Rita was awarded a medal for her distinguished service in the battle—the Order of the Valkyrie, given to soldiers who killed over one hundred Mimics in a single battle. They had created the honor just for her. And why not? The only soldier on the entire planet who could kill that many Mimics in a single battle was Rita Vrataski.

When the president pinned the gleaming medal on Rita's chest, he lauded her as an angel of vengeance on the battlefield and declared her a national treasure. She had paid for that medal with the blood of her brothers and sisters.
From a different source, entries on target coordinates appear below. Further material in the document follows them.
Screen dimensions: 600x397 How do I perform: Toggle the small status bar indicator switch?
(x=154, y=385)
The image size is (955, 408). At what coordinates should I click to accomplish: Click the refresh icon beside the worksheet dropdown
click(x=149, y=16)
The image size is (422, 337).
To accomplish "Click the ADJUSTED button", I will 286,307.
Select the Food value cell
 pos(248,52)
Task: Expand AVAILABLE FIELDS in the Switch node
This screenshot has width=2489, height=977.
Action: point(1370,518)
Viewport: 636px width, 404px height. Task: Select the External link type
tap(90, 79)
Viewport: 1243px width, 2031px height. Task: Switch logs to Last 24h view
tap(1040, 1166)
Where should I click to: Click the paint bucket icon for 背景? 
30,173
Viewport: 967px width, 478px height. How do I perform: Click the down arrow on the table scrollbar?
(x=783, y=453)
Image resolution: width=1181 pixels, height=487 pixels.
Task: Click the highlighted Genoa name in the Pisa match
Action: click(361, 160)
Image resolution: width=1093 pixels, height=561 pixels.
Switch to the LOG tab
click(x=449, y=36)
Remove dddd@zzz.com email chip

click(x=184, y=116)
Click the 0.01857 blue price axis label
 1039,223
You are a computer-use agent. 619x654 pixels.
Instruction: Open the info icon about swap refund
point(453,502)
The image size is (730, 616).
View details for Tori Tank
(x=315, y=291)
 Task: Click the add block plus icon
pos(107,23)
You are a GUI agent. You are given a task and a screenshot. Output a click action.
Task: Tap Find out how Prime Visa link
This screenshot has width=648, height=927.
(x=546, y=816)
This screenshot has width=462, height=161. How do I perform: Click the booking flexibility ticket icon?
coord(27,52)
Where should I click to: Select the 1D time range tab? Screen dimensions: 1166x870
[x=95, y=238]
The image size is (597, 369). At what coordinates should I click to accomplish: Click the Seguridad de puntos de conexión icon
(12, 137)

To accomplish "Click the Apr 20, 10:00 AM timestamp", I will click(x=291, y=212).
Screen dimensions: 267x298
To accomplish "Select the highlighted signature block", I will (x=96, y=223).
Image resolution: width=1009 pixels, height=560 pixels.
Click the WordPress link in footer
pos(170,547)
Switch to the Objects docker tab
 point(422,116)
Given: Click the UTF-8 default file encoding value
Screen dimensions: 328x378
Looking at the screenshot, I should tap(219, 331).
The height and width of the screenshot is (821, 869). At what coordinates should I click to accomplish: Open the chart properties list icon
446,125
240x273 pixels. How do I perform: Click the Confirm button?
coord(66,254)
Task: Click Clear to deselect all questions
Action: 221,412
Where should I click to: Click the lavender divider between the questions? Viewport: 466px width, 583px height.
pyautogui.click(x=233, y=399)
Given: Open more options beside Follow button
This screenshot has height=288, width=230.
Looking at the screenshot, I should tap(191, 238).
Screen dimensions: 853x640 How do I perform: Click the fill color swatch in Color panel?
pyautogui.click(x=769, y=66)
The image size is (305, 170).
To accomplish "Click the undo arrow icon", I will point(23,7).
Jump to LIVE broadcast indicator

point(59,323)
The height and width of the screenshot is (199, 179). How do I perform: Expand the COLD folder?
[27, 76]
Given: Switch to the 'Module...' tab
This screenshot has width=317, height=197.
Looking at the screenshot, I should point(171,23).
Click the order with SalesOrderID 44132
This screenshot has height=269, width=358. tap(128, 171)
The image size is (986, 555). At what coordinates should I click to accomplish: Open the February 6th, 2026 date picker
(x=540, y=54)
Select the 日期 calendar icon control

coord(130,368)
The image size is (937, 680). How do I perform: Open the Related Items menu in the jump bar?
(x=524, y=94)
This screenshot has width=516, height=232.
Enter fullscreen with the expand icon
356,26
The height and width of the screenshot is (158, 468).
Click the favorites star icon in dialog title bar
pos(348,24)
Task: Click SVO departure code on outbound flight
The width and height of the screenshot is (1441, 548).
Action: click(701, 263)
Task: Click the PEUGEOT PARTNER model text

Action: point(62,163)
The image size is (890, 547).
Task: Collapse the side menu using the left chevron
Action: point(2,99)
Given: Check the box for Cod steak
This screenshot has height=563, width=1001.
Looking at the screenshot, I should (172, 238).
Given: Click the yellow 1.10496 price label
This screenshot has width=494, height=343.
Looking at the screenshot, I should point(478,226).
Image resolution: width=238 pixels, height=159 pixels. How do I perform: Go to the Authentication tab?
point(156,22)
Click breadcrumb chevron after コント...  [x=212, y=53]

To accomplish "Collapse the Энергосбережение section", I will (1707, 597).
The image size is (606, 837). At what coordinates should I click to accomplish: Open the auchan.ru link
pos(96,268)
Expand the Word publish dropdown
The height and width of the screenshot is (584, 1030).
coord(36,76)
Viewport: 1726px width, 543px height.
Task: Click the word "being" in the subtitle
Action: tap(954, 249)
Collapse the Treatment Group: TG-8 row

She didn't shed a tear. Angels don't cry.

5

Rita was redeployed. The name Full Metal Bitch and the awe it inspired rippled through the ranks. A top secret research team was created to study the time loop. After poking, prodding, and probing Rita, the lab coats drafted a report claiming it was possible that the loops had altered Rita's brain, that this was the cause of her headaches, and half a dozen other things that didn't actually answer any questions. If it meant wiping the Mimics off the face of the earth, she didn't care if their space—feeds split her skull in two.

The president had given Rita authority to act with total autonomy on the battlefield. She spoke less and less with the other members of her squad. She had a rental locker in New York where she stored the medals that kept pouring in.

6

Rita was stationed in Europe. The war went on.

7

North Africa.

When Rita heard their next assignment would be on some islands in the Far East, she was glad. Asian corpses would be a fresh change from the usual blacks and whites of the Western front. Of course, no matter how much raw fish they ate over there, the blood still came gushing out the same shade of red when a Mimic javelin ripped up a man and his Jacket. When all was said and done, she'd probably tire of seeing them, too.

8

Rita was familiar with cormorant fishing, a traditional Japanese technique. The fishermen tie a snare at the base of the trained cormorant's neck just tight enough to prevent it from swallowing any of the larger fish it catches, and then play out enough rope to enable the bird to dive into the water and fish. Once the cormorant has a fish, the fishermen pull the bird back and make it spit out its catch. Rita felt that her relationship to the army was a lot like a cormorant's relationship to a fisherman.

Rita was in the army because that was how she made her living. Her job was to go out and kill Mimics and bring their corpses back to her masters. In return, they provided her with everything she needed to live and took care of life's little annoyances without her ever having to know they were there. It was a give and take relationship, and in her mind it was fair.